_The problem:_ Could you restate, word for word, the line that has "11/04/2025 - Mise à jour 7.7.1d (38, 295)" and all lines following it through the end of the entries below?

_Source records:_
###

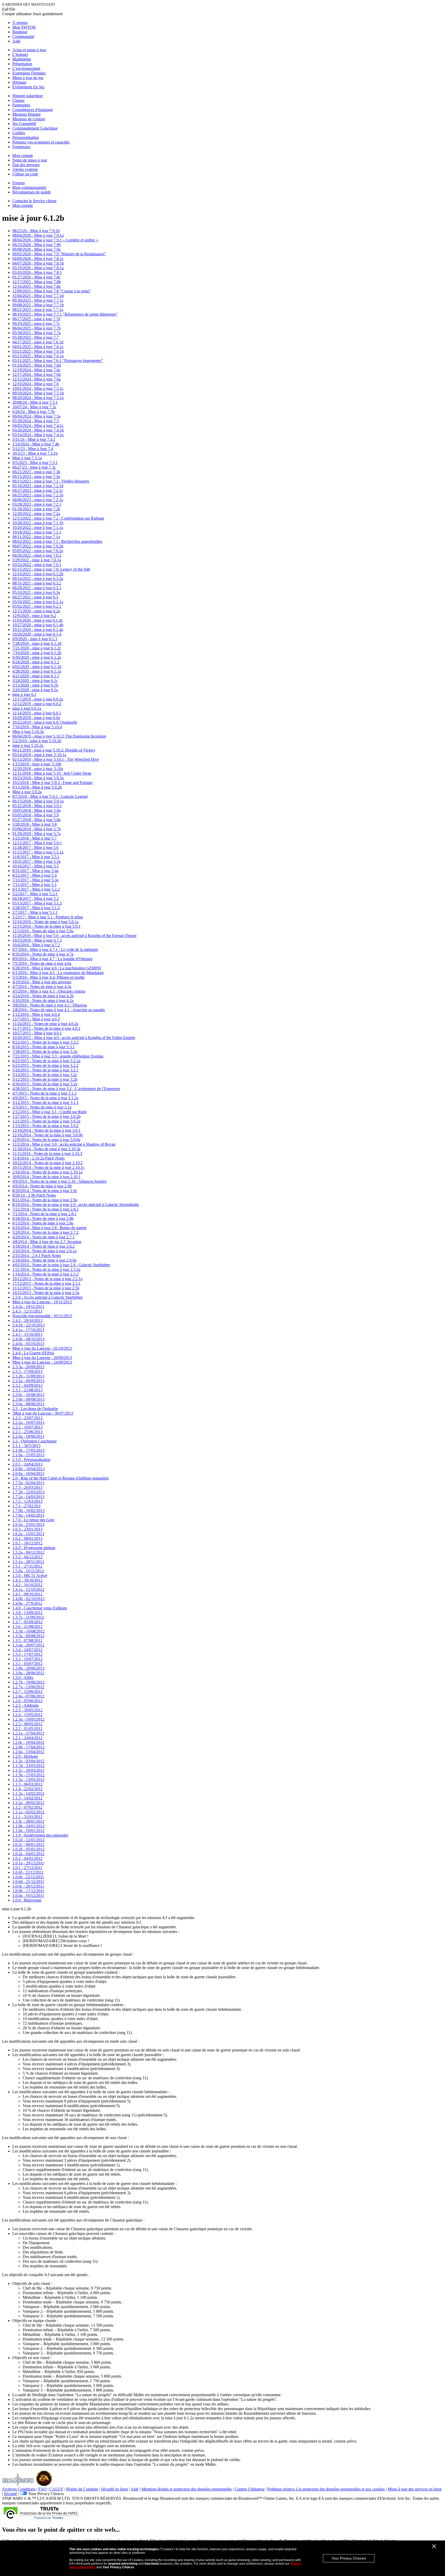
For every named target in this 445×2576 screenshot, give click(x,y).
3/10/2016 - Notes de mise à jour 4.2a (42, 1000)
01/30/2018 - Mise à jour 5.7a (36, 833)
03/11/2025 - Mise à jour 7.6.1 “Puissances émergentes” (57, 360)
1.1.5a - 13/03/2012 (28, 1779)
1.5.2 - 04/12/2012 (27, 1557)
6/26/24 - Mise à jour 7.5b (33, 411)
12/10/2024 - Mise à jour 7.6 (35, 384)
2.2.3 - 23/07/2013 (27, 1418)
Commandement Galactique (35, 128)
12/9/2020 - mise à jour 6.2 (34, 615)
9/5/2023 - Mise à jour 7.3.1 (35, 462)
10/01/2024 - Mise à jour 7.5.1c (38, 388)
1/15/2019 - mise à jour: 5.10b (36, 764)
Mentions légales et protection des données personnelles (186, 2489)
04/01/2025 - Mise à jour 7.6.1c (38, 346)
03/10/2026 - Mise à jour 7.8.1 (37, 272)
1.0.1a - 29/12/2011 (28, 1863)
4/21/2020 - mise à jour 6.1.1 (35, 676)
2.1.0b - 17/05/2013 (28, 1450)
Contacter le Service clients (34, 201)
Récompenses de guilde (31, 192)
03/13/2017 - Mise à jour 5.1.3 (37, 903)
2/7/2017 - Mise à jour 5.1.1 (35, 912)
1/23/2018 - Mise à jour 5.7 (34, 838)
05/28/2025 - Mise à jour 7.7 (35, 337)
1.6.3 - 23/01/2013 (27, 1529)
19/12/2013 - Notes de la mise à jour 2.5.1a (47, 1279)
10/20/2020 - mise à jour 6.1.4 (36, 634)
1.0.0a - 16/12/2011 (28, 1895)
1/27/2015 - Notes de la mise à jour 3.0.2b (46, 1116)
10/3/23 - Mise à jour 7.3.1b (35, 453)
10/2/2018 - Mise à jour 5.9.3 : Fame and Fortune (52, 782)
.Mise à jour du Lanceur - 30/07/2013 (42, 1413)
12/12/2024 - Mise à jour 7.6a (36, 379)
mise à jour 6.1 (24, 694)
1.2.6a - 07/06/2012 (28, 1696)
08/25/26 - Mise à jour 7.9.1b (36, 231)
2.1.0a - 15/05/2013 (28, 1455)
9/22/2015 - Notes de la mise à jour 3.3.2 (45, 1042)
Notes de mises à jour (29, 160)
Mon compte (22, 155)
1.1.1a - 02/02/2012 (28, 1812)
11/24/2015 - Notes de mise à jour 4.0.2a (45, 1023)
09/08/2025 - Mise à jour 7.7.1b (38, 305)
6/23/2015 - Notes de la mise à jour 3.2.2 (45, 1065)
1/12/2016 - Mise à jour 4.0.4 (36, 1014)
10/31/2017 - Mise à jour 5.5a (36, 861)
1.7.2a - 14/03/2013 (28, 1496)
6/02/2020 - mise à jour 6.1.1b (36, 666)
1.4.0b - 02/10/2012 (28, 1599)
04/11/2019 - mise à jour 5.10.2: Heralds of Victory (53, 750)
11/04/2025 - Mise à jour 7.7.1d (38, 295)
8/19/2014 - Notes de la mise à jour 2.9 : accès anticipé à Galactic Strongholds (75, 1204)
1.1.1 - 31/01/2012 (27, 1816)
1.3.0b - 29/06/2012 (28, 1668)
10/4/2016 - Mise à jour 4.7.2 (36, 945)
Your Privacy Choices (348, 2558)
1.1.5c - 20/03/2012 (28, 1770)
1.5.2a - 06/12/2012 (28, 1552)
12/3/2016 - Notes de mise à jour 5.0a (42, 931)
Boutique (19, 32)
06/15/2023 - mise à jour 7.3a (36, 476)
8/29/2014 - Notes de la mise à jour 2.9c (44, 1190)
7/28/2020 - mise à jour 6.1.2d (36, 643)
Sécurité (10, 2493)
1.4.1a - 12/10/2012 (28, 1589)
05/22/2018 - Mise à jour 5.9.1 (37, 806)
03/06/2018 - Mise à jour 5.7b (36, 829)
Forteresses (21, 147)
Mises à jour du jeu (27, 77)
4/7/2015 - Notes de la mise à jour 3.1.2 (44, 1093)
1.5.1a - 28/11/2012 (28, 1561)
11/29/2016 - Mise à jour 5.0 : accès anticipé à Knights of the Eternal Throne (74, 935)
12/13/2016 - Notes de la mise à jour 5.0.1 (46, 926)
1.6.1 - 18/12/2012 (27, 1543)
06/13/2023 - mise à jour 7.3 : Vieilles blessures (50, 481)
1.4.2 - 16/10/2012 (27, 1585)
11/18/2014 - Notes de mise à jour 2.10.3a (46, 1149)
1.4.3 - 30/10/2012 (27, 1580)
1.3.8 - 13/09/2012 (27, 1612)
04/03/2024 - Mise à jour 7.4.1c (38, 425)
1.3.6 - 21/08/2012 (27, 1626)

###

_Output for this exercise:_
11/04/2025 - Mise à jour 7.7.1d (38, 295)
8/19/2014 - Notes de la mise à jour 2.9 : accès anticipé à Galactic Strongholds (75, 1204)
1.1.1 - 31/01/2012 (27, 1816)
1.3.0b - 29/06/2012 (28, 1668)
10/4/2016 - Mise à jour 4.7.2 (36, 945)
Your Privacy Choices (348, 2558)
1.1.5c - 20/03/2012 (28, 1770)
1.5.2a - 06/12/2012 (28, 1552)
12/3/2016 - Notes de mise à jour 5.0a (42, 931)
Boutique (19, 32)
06/15/2023 - mise à jour 7.3a (36, 476)
8/29/2014 - Notes de la mise à jour 2.9c (44, 1190)
7/28/2020 - mise à jour 6.1.2d (36, 643)
Sécurité (10, 2493)
1.4.1a - 12/10/2012 (28, 1589)
05/22/2018 - Mise à jour 5.9.1 (37, 806)
03/06/2018 - Mise à jour 5.7b (36, 829)
Forteresses (21, 147)
Mises à jour du jeu (27, 77)
4/7/2015 - Notes de la mise à jour 3.1.2 (44, 1093)
1.5.1a - 28/11/2012 (28, 1561)
11/29/2016 - Mise à jour 5.0 : accès anticipé à Knights of the Eternal Throne (74, 935)
12/13/2016 - Notes de la mise à jour 5.0.1 (46, 926)
1.6.1 - 18/12/2012 (27, 1543)
06/13/2023 - mise à jour 7.3 : Vieilles blessures (50, 481)
1.4.2 - 16/10/2012 (27, 1585)
11/18/2014 - Notes de mise à jour 2.10.3a (46, 1149)
1.4.3 - 30/10/2012 (27, 1580)
1.3.8 - 13/09/2012 (27, 1612)
04/03/2024 - Mise à jour 7.4.1c (38, 425)
1.3.6 - 21/08/2012 (27, 1626)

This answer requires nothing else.